Who keeps an oath even when it hurts. This is the line that separates convenience-based living from covenant-based living. You made a promise. Things changed. It would be easier not to follow through. It might even be logical. Circumstances shifted. You could justify backing out. Nobody would blame you. But you made a commitment. And this psalm says the person who dwells with God keeps their word even when keeping it is expensive.
Marriage lives here. Friendship lives here. Financial commitments live here. Any promise you've made that became inconvenient still carries your integrity with it. And the person who breaks their word because circumstances changed is telling you something about the foundation of their character. Their word is conditional. Their reliability depends on comfort.
Proverbs 12:22 says, "The Lord detests lying lips, but he delights in people who are trustworthy." Trustworthy isn't glamorous. Nobody makes a movie about the person who simply did what they said they would do. But God delights in it. Because trustworthiness is the fabric of relationship. Without it, nothing holds. With it, everything can be built.

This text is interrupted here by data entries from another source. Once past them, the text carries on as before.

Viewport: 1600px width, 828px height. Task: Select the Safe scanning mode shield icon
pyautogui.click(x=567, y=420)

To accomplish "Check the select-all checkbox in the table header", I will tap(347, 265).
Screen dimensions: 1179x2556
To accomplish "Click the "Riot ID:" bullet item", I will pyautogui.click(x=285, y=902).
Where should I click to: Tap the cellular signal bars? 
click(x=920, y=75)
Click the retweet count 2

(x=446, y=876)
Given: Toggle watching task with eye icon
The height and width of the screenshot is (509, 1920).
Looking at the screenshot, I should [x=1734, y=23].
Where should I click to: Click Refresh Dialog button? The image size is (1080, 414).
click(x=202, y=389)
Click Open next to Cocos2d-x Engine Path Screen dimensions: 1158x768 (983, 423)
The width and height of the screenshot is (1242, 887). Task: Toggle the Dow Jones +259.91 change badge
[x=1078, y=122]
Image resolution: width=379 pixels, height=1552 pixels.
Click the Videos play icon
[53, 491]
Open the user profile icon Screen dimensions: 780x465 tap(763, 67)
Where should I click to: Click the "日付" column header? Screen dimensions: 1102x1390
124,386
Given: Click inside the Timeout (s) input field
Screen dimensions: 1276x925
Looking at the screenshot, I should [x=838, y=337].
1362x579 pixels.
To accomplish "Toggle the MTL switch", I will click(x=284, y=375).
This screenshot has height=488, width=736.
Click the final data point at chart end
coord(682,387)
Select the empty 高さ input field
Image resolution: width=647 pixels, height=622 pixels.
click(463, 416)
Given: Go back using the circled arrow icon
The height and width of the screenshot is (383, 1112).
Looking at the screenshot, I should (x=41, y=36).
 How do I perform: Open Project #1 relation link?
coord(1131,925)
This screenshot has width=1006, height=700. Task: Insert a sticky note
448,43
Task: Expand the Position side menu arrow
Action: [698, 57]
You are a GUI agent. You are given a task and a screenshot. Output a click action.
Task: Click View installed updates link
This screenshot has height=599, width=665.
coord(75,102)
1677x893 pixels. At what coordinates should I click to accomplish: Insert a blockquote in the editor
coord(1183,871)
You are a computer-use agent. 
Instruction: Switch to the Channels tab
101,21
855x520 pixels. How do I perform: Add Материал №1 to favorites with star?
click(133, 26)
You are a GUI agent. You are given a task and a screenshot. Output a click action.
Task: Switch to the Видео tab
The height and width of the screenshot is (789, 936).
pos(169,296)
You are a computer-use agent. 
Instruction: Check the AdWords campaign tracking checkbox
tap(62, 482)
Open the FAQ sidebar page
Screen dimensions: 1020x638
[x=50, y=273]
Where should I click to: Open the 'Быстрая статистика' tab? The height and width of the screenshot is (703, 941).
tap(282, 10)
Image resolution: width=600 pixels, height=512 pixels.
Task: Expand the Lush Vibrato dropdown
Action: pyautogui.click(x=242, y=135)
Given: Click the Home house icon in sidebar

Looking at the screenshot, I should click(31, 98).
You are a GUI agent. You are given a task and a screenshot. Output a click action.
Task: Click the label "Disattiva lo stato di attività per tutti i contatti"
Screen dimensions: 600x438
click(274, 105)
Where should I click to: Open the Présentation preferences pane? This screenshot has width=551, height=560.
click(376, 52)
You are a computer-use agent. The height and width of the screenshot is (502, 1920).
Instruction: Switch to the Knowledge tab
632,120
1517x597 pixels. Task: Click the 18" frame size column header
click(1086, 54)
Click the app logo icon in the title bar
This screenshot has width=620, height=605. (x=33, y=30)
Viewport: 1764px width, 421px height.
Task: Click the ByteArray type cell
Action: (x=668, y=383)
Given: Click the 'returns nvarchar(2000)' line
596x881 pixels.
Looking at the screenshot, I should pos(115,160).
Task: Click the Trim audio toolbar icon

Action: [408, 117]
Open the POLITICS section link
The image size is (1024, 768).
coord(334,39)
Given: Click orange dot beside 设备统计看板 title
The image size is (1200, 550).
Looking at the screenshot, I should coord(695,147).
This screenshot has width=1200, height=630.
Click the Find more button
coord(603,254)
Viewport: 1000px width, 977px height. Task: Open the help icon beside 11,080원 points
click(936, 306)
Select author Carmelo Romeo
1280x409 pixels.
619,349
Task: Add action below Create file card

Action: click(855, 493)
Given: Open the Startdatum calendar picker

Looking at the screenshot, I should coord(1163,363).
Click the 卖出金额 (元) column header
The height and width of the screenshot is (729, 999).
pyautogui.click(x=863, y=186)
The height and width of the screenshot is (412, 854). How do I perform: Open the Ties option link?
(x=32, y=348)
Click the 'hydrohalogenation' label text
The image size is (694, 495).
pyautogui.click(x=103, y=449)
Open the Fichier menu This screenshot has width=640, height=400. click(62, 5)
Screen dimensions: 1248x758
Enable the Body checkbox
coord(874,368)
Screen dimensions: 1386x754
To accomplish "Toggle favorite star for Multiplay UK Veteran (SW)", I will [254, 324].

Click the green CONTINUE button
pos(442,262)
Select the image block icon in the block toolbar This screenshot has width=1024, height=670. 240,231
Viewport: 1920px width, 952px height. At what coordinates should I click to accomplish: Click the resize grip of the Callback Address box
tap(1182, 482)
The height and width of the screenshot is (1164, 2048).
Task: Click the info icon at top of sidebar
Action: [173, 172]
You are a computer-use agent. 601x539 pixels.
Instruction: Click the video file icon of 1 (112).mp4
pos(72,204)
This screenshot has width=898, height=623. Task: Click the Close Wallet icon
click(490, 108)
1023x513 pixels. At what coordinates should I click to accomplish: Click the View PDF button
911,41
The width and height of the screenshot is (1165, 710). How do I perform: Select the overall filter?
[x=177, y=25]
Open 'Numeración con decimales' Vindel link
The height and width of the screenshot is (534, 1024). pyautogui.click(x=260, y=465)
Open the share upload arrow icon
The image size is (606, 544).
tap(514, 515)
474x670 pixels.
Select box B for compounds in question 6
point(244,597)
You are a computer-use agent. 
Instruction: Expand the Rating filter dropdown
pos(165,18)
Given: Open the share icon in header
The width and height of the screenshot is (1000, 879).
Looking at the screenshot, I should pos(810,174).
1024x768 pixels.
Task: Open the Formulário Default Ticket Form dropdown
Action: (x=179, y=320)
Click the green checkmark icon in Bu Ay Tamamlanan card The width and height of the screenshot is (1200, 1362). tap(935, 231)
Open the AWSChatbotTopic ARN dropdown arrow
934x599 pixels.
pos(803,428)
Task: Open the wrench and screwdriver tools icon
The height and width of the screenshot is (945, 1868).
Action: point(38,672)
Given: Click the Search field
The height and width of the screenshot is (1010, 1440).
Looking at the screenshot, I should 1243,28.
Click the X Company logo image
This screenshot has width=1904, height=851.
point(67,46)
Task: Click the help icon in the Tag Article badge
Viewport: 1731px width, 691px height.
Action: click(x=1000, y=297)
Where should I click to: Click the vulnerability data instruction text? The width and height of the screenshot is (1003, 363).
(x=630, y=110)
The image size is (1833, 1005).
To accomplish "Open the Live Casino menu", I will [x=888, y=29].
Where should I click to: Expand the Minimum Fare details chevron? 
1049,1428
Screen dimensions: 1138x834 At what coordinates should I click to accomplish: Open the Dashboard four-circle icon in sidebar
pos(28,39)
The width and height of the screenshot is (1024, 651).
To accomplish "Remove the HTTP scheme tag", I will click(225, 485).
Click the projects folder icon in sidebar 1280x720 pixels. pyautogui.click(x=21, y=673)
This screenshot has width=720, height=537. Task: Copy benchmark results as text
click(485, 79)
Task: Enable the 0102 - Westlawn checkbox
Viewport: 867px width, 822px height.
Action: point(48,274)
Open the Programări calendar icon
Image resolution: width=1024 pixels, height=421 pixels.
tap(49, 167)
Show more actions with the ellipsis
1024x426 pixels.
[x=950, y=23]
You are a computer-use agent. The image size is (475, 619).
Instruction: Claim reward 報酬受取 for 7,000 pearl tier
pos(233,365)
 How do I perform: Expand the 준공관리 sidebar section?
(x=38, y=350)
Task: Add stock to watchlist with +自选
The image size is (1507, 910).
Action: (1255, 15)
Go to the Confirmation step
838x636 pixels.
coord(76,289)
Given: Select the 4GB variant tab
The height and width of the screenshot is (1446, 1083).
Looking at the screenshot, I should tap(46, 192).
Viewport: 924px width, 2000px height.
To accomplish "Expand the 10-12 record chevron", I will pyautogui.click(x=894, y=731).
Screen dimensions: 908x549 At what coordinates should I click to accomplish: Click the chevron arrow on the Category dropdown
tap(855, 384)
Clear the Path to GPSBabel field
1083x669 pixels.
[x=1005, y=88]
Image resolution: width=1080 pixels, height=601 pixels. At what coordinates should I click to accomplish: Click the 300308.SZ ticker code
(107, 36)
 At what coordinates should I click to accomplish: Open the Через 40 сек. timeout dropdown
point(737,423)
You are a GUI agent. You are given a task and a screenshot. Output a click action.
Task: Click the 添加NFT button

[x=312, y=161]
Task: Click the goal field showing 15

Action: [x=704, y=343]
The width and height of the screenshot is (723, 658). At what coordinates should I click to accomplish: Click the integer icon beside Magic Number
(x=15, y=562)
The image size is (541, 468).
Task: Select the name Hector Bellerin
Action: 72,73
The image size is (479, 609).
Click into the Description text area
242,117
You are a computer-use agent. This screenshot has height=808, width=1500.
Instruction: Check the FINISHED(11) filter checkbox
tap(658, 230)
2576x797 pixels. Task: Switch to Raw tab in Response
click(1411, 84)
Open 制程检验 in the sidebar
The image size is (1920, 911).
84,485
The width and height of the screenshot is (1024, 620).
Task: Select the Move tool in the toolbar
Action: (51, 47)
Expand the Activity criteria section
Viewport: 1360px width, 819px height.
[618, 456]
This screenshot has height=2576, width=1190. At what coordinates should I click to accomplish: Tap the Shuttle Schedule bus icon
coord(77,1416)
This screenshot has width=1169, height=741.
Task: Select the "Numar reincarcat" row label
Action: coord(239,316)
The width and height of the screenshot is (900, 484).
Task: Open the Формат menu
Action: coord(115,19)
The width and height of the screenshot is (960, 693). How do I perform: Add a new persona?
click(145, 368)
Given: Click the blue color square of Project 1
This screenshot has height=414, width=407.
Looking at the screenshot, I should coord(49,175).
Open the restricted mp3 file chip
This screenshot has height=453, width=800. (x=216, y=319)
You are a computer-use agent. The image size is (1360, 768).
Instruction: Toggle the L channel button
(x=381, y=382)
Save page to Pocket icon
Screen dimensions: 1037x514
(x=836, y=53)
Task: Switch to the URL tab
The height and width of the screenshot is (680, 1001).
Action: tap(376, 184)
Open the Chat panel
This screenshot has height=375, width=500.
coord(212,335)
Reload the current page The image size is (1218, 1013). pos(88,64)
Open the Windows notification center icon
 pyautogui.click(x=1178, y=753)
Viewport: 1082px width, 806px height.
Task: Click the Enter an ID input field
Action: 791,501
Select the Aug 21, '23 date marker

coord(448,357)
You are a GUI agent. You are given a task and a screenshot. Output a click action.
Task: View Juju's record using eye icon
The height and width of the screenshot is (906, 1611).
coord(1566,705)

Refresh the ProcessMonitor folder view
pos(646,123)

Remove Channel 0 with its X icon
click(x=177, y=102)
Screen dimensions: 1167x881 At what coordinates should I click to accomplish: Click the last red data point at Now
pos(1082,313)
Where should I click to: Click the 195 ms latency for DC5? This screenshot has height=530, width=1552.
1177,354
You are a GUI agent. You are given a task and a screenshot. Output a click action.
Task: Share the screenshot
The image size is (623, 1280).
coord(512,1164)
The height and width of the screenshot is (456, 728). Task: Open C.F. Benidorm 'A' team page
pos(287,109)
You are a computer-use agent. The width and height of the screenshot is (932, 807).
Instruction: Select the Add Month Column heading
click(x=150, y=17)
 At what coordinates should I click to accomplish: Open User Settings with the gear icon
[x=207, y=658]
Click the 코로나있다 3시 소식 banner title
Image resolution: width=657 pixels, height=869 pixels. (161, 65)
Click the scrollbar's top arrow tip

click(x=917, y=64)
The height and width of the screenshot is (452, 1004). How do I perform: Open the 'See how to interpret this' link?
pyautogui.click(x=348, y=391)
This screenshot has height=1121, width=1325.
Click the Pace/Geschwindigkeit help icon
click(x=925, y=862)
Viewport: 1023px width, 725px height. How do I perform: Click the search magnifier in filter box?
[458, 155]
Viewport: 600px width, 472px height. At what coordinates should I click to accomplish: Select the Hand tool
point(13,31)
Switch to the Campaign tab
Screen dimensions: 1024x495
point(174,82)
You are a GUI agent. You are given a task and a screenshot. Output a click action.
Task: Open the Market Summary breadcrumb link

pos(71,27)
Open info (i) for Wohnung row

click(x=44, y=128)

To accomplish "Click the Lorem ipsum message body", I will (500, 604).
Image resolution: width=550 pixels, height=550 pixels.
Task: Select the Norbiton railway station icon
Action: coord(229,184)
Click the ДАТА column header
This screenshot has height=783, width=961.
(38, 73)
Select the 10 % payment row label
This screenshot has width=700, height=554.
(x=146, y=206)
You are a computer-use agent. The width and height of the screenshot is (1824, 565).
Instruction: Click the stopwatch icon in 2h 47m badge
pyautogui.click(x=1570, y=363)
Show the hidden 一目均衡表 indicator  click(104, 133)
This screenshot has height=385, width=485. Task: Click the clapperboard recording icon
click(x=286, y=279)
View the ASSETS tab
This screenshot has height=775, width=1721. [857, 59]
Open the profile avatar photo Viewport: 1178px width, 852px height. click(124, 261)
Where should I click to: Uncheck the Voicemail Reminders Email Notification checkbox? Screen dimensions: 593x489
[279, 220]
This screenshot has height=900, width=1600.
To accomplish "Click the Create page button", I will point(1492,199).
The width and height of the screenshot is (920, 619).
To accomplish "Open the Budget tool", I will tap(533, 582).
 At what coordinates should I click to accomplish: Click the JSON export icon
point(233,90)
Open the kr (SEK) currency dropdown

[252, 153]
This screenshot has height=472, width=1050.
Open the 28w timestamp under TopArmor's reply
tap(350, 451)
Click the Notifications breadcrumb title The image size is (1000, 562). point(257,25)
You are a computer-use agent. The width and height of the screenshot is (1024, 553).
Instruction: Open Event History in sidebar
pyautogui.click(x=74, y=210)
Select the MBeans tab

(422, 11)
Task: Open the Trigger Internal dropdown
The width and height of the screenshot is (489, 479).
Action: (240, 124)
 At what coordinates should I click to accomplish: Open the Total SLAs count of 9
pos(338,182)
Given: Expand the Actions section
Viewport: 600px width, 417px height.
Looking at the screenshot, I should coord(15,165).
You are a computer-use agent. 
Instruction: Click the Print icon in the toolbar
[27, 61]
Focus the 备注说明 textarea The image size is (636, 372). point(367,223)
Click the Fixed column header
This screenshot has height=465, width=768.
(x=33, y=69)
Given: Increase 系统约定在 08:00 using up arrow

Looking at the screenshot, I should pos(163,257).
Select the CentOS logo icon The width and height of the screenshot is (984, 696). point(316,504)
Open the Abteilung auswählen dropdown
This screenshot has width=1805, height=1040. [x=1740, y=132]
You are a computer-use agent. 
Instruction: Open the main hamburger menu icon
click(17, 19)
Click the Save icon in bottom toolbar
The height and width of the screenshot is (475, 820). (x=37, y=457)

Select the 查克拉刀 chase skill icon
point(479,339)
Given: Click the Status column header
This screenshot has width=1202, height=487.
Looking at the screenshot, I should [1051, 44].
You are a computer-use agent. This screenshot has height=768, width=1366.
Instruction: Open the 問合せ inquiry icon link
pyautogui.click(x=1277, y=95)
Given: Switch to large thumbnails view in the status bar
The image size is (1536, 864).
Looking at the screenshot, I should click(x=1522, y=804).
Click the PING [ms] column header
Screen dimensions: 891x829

These are not the marks of a person trying to impress God. These are the marks of a person who has been near God long enough to absorb his values. A person whose tongue is careful. Whose hands are clean toward their neighbor. Whose respect goes to the right people. Whose word is expensive because they never break it.
Apply
Keep a costly promise – Think of a commitment you've made that has become inconvenient. Something you said you'd do that now costs you time, money, or comfort. Keep it. Follow through. Let your word remain intact even when it hurts.
Pray
God, I want to be the person this psalm describes. Someone whose tongue doesn't destroy. Someone whose promises hold. Someone whose admiration goes to the right place. I know I've fallen short on all of these. But today I choose to move toward integrity. Guard my mouth. Steady my commitments. Realign my respect. Make me trustworthy. In Jesus' name. Amen.